> **Work order**
Each line below needs to be repeated precisely as it is.

> **Provided entries**

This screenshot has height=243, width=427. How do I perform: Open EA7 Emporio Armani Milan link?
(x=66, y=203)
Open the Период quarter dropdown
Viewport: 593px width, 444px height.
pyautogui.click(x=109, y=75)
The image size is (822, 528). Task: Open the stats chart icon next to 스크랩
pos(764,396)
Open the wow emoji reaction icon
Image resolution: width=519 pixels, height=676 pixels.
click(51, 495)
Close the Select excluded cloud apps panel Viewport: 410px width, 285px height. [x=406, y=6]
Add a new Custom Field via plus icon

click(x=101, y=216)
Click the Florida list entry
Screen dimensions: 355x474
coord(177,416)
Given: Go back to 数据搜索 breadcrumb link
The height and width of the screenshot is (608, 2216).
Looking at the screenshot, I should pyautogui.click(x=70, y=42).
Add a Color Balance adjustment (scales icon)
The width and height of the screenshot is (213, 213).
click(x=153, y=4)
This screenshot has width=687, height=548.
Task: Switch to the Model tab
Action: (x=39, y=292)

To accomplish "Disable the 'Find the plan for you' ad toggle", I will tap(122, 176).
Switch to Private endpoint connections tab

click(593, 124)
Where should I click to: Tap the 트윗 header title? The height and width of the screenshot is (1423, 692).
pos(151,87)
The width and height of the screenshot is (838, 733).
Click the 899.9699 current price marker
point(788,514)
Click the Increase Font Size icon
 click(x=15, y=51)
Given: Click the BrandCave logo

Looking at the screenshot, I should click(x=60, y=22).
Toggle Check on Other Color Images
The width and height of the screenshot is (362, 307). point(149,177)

> **Answer**
This screenshot has height=243, width=427. How do I perform: Open EA7 Emporio Armani Milan link?
(x=66, y=203)
Open the Период quarter dropdown
Viewport: 593px width, 444px height.
pyautogui.click(x=109, y=75)
The image size is (822, 528). Task: Open the stats chart icon next to 스크랩
pos(764,396)
Open the wow emoji reaction icon
Image resolution: width=519 pixels, height=676 pixels.
click(51, 495)
Close the Select excluded cloud apps panel Viewport: 410px width, 285px height. [x=406, y=6]
Add a new Custom Field via plus icon

click(x=101, y=216)
Click the Florida list entry
Screen dimensions: 355x474
coord(177,416)
Given: Go back to 数据搜索 breadcrumb link
The height and width of the screenshot is (608, 2216).
Looking at the screenshot, I should pyautogui.click(x=70, y=42).
Add a Color Balance adjustment (scales icon)
The width and height of the screenshot is (213, 213).
click(x=153, y=4)
This screenshot has width=687, height=548.
Task: Switch to the Model tab
Action: (x=39, y=292)

To accomplish "Disable the 'Find the plan for you' ad toggle", I will tap(122, 176).
Switch to Private endpoint connections tab

click(593, 124)
Where should I click to: Tap the 트윗 header title? The height and width of the screenshot is (1423, 692).
pos(151,87)
The width and height of the screenshot is (838, 733).
Click the 899.9699 current price marker
point(788,514)
Click the Increase Font Size icon
 click(x=15, y=51)
Given: Click the BrandCave logo

Looking at the screenshot, I should click(x=60, y=22).
Toggle Check on Other Color Images
The width and height of the screenshot is (362, 307). point(149,177)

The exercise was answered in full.